Les images de la banderole de soutien installée sur la façade de la mairie de Montpellier : 

durée de la vidéo: 00 min 30
Soutien aux lycéennes nigérianes à Montpellier


La mobilisation internationale a été lente, elle n'a débuté que plus de quinze jours après l’enlèvement, mais elle a pris une telle ampleur, grâce aux réseaux sociaux, qu’elle a obligé les gouvernements à réagir.

Au départ, il y a eu des manifestations de quelques centaines de personnes, à Lagos et Abuja, la capitale du Nigeria. Dans l’indifférence quasi générale de la communauté internationale, et même du gouvernement nigérian.

Puis les manifestants et les familles des victimes se sont emparés de Twitter pour se faire entendre, avec un seul signe de ralliement : #BringBackOurGirls (« rendez-nous nos filles »).
Ce hashtag a rapidement conquis la Toile et a été tweeté près de 2 millions de fois depuis le 1er mai, avec une moyenne de 2 500 mentions à l’heure, selon le Parisien.

Depuis internautes et personnalités les plus diverses y vont de leur message et posent avec la pancarte #BringBackOurGirls sur Instangram : le rappeur Chris Brown, Michelle Obama, la 1ère dame américaine, la secrétaire d'Etat, Hillary Clinton, l'actrice Angelina Jolie ou la starlette Kim Kardashian pour n’en citer que quelques-uns.
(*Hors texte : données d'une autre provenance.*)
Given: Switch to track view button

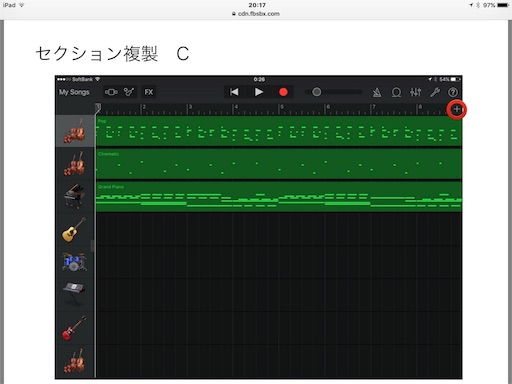Looking at the screenshot, I should 111,92.
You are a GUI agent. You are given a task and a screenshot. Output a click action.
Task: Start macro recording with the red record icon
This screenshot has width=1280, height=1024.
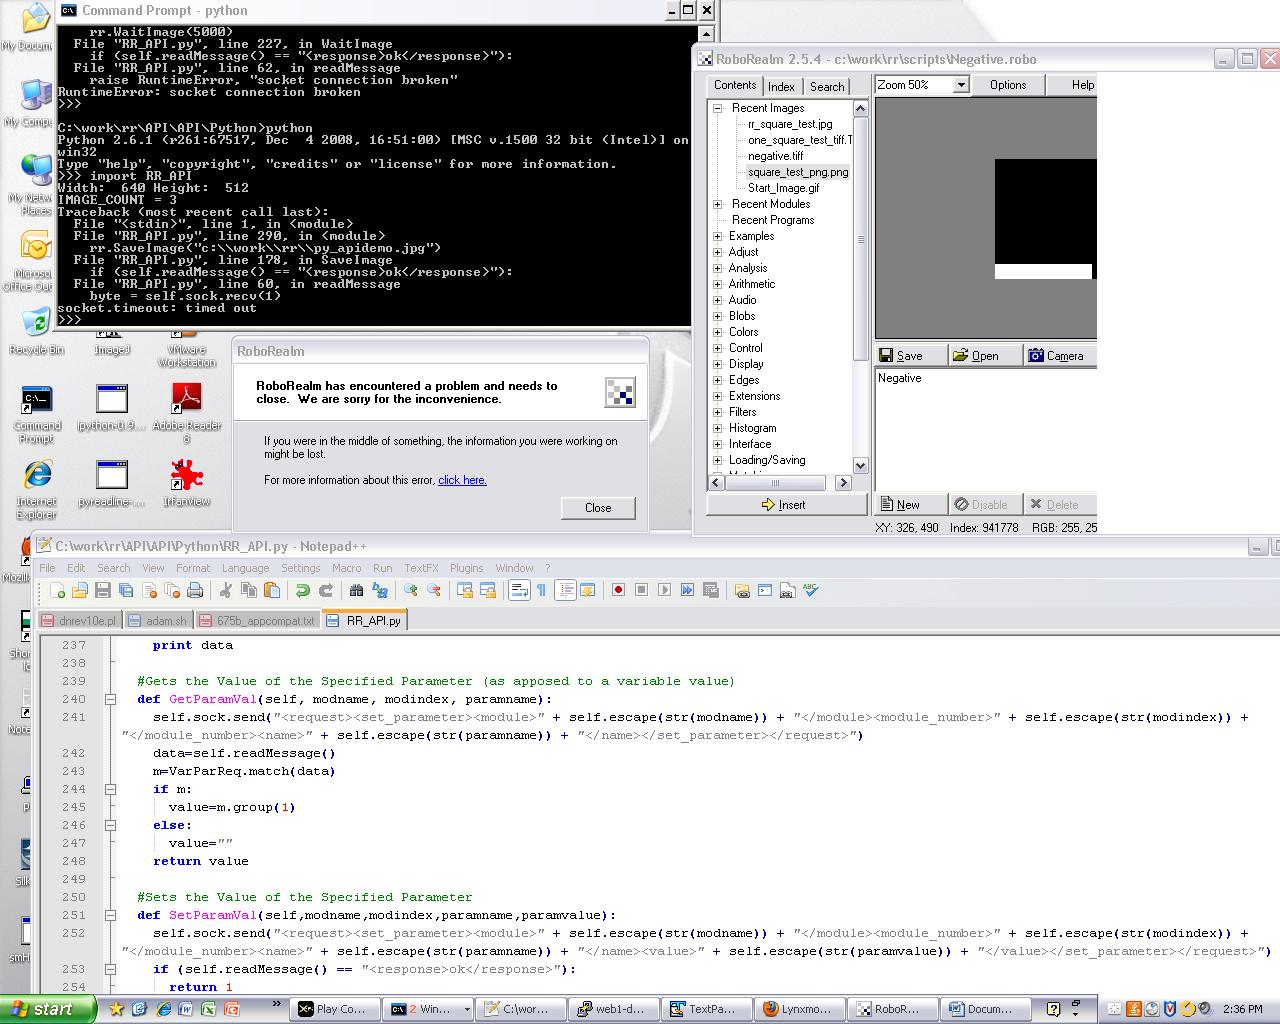point(618,590)
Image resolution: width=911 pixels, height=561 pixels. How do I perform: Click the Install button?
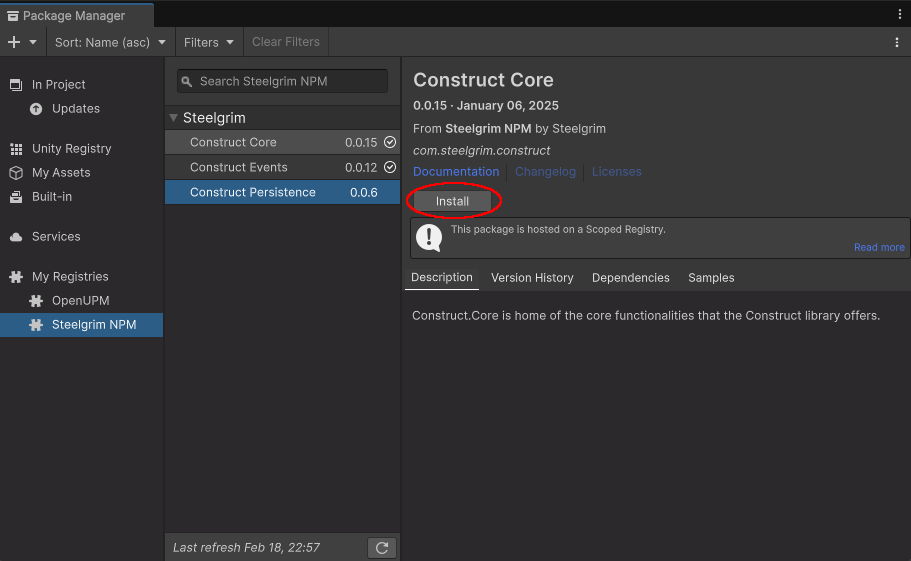(x=452, y=201)
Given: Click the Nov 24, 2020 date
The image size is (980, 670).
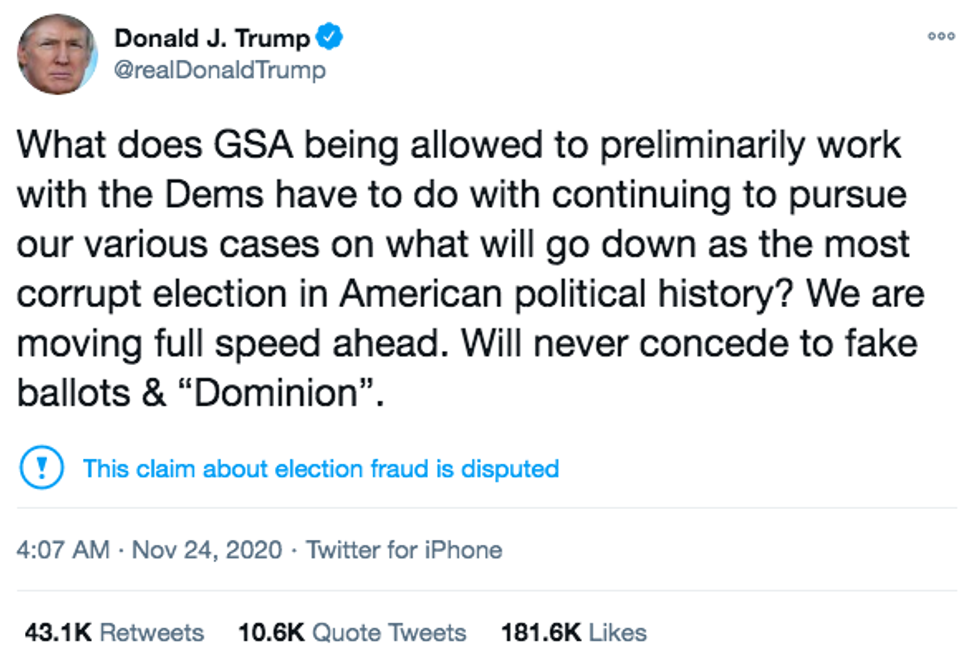Looking at the screenshot, I should tap(207, 549).
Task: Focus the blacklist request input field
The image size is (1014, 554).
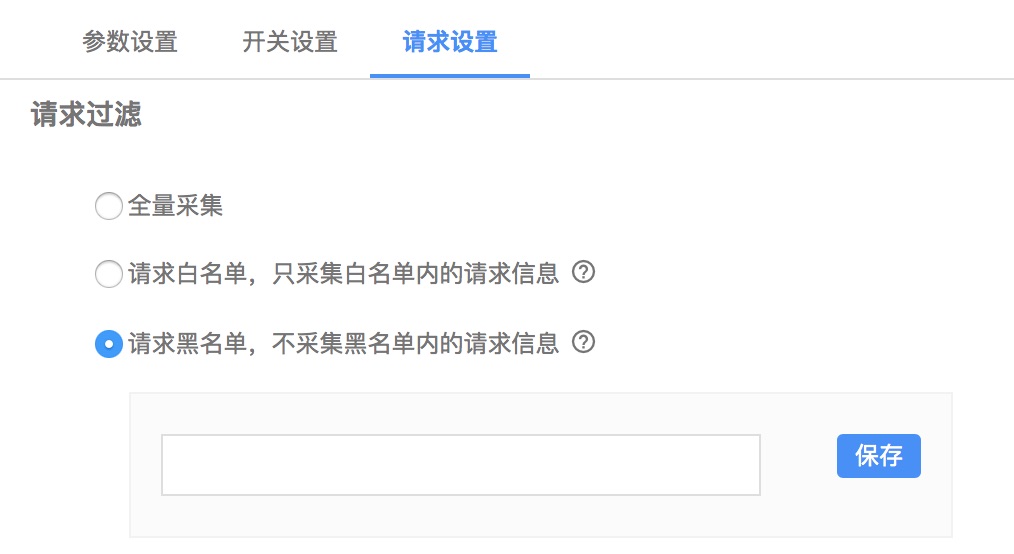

La France n’est pas en reste : les politiques aussi s’en donnent à cœur joie sur les réseaux sociaux. Et deux manifestations ont eu lieu à Paris mardi 13 mai, avec de nombreuses artistes et personnalités françaises, majoritairement des femmes.

Sur Twitter, la ministre des droits des femmes, Najat Vallaut-Belkacem, affirme que la France « ne les laissera pas tomber », la garde des sceaux, Christiane Taubira, brandit la petite pancarte contre les « obscurantistes ».

Amnesty International a créé un tumblr qui propose aux internautes de poster leur propre photo en soutien aux familles des otages nigérianes. Et Une pétition, visant à pousser le gouvernement nigérian et la communauté internationale à mobiliser des moyens pour retrouver les jeunes filles, a déjà recueilli près de 800 000 signatures.

L’ampleur du mouvement sur les réseaux sociaux a été telle que les médias traditionnels ont relayé une information jusqu’alors jugée non prioritaire. Et les politiques du monde entier ont réagi à la mobilisation massive.

Quatre pays ont déjà proposé leur aide au gouvernement nigérian, pratiquement tous en même temps : les USA ont envoyé des experts, tout comme le Royaume-Uni. La France a mis à disposition une équipe spécialisée pour aider aux recherches et la Chine s’est engagée à transmettre au Nigéria les informations utiles dont disposent ses services de renseignement.

Sur place, le gouvernement nigérian, vivement critiqué par les citoyens compte tenu de l’absence de résultats des forces armées du pays après plusieurs jours de recherches, est également monté en puissance en offrant 215 000 euros aux personnes disposant d’informations pour retrouver les adolescentes.

Des mesures apparemment encore insuffisantes : les 223 lycéennes sont toujours introuvables.